JIS照度基準とは?事務所・工場における基準や満たす方法を解説
JIS照度基準は、事務所や工場などの作業環境において、快適かつ効率的に業務を行うために推奨される明るさを示した規格です。労働安全衛生法で定められた最低限の照度とは異なり、作業の種類や内容に応じて、より適切な数値が定められている点が特徴です。
当記事では、JIS照度基準の基本的な内容と労働安全衛生法との違い、基準を満たしていない場合に起こり得るリスク、職場で実践できる改善方法を解説します。正しい照度管理を行うことで従業員の安全と健康を守り、生産性の高い職場づくりに役立てましょう。
1. JIS照度基準とは
JIS照度基準(JIS Z 9110:2024)は、事務所や工場などさまざまな空間において、快適かつ効率的に作業を行うための「推奨照度」を示した規格です。労働安全衛生法に定められる最低限の明るさに比べ、より作業性や快適性に配慮されているのが特徴です。

→ **やること**
上のページ本文を、一字も変えずに最初から最後まで書き出してください。

→ **保存データ**
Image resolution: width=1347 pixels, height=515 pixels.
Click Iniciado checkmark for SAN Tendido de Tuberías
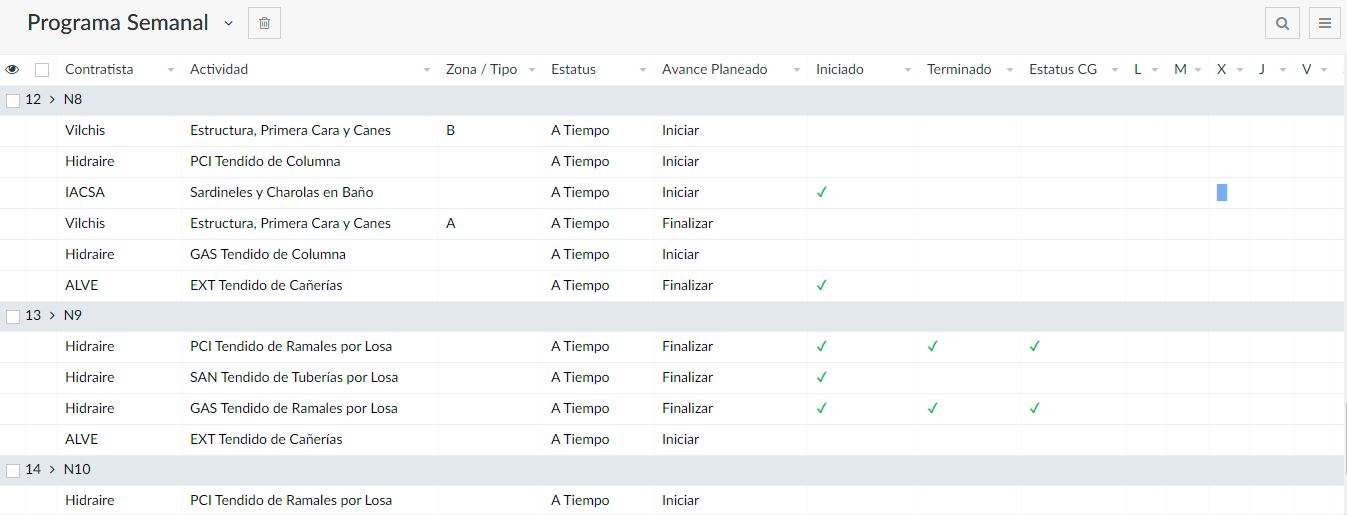(822, 377)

→ **この課題の答え**
JIS照度基準とは?事務所・工場における基準や満たす方法を解説
JIS照度基準は、事務所や工場などの作業環境において、快適かつ効率的に業務を行うために推奨される明るさを示した規格です。労働安全衛生法で定められた最低限の照度とは異なり、作業の種類や内容に応じて、より適切な数値が定められている点が特徴です。
当記事では、JIS照度基準の基本的な内容と労働安全衛生法との違い、基準を満たしていない場合に起こり得るリスク、職場で実践できる改善方法を解説します。正しい照度管理を行うことで従業員の安全と健康を守り、生産性の高い職場づくりに役立てましょう。
1. JIS照度基準とは
JIS照度基準(JIS Z 9110:2024)は、事務所や工場などさまざまな空間において、快適かつ効率的に作業を行うための「推奨照度」を示した規格です。労働安全衛生法に定められる最低限の明るさに比べ、より作業性や快適性に配慮されているのが特徴です。